The Woolwich Ferry is a vehicle ferry service in East London connecting the north and south circular inner relief roads. It is also available to foot passengers who must depart after each crossing and is currently a free service. There has been a crossing in Woolwich since the 14th century and the ferry service started on the 23rd March 1889 at it's current location. The fleet consists of 3 ferries, they are named after prominent politicians, John Burns a Liberal MP from 1892 to 1918, Ernest Bevin a Labour Minister who served as a MP from 1940 to 1951, and James Newman who served as the Mayor of Woolwich from 1923 to 1925. They were all involved in London politics.
The day was overcast and raining and the recording was done using a Samsung Galaxy Tablet crossing from the southern pier at Woolwich, over the Thames to the northern pier at North Woolwich. It can be seen here and on YouTube.
Video 2 was taken in October 2013 using the Dartford Tunnel. The crossing has changed since then as the toll booths were removed in late 2014 early 2015, it was hoped that by changing the toll charging system it would help to reduce congestion, sadly as a truck driver that users it regularly I have yet to see evidence of the reduction.

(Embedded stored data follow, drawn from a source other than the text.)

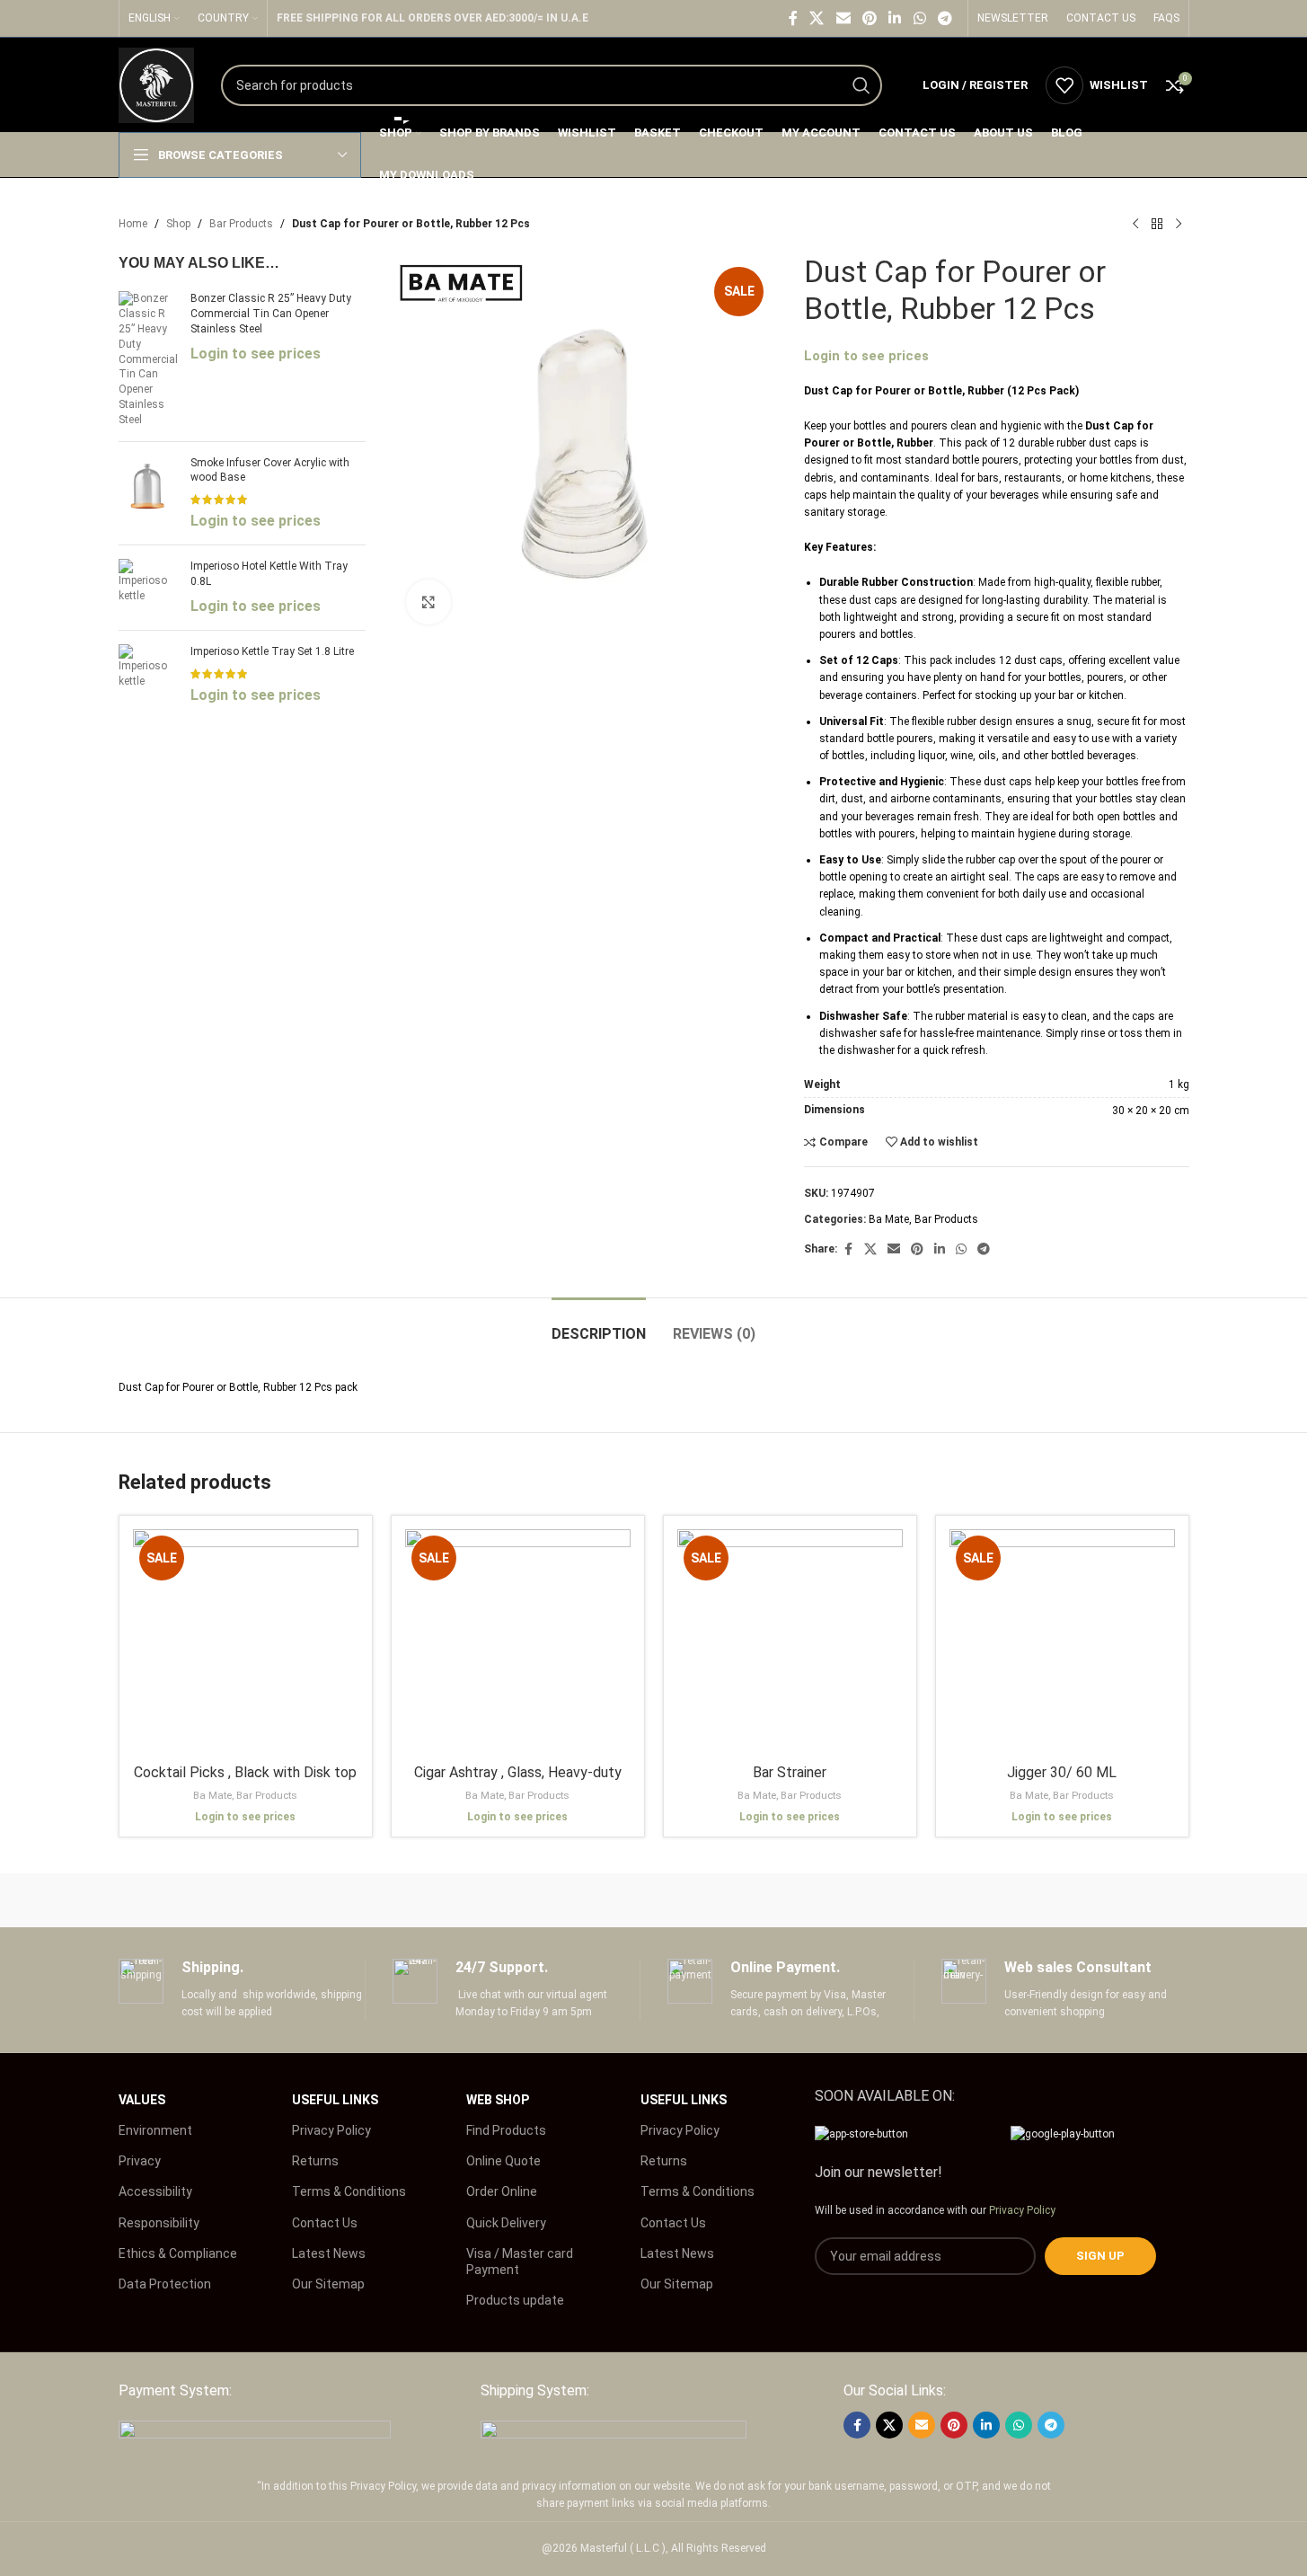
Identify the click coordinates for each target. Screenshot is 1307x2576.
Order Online (501, 2191)
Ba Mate (889, 1219)
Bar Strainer (789, 1772)
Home (133, 223)
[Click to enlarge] (428, 602)
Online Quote (503, 2161)
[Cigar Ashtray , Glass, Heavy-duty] (518, 1642)
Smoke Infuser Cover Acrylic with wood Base (269, 470)
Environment (155, 2130)
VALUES (142, 2100)
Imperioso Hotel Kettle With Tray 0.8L (269, 574)
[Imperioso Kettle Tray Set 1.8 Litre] (148, 674)
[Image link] (255, 2430)
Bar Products (241, 223)
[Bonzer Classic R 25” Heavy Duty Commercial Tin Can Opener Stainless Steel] (148, 359)
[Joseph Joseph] (806, 1900)
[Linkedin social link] (895, 18)
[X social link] (817, 18)
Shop (178, 223)
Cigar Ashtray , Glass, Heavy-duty (518, 1772)
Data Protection (165, 2284)
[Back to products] (1157, 224)
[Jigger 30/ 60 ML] (1062, 1642)
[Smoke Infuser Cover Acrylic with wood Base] (148, 494)
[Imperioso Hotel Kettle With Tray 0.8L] (148, 587)
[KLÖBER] (653, 1900)
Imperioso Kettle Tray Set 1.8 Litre (272, 651)
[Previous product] (1135, 224)
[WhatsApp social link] (919, 18)
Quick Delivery (506, 2223)
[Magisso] (347, 1900)
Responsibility (159, 2223)
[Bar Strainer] (790, 1642)
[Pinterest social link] (869, 18)
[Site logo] (156, 84)
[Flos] (1112, 1900)
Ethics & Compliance (178, 2253)
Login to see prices (255, 353)
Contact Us (325, 2223)
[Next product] (1178, 224)
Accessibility (155, 2191)
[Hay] (959, 1900)
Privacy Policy (331, 2130)
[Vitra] (195, 1900)
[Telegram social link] (945, 18)
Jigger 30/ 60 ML (1062, 1772)
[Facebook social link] (793, 18)
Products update (515, 2300)
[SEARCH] (861, 85)
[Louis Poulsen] (500, 1900)
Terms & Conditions (349, 2191)
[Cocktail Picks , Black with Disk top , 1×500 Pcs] (245, 1642)
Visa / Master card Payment (519, 2261)
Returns (315, 2161)
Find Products (506, 2130)
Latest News (329, 2253)
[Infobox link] (242, 1990)
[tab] (599, 1324)
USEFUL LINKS (335, 2100)
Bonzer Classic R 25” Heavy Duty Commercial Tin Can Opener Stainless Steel (270, 313)
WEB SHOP (497, 2100)
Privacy (140, 2161)
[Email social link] (843, 18)
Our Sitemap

The video shows me driving through the eastern tunnel which was the 2nd to open. Completed in 1980 the tunnel helped relieve the congestion of the western tunnel as it doubled the capacity of the crossing. The western tunnel had opened as a single file traffic crossing in November 1963, but now with 2 tunnels the western bore handled north bound traffic and the eastern south bound. By the time of both tunnels operating they were handling 65,000 vehicles a day and in 1986 the tunnels had linked up with the now completed M25 Motorway so were at a peak capacity of approx. 80,000 vehicles a day. A 3rd crossing the Queen Elizabeth II bridge was completed in 1991 and the eastern tunnel started to handle northbound traffic as well as the eastern tunnel, with southbound vehicles now crossing via the bridge. During high winds and incidents on the bridge the eastern tunnel is used by southbound traffic as an alternative to the bridge.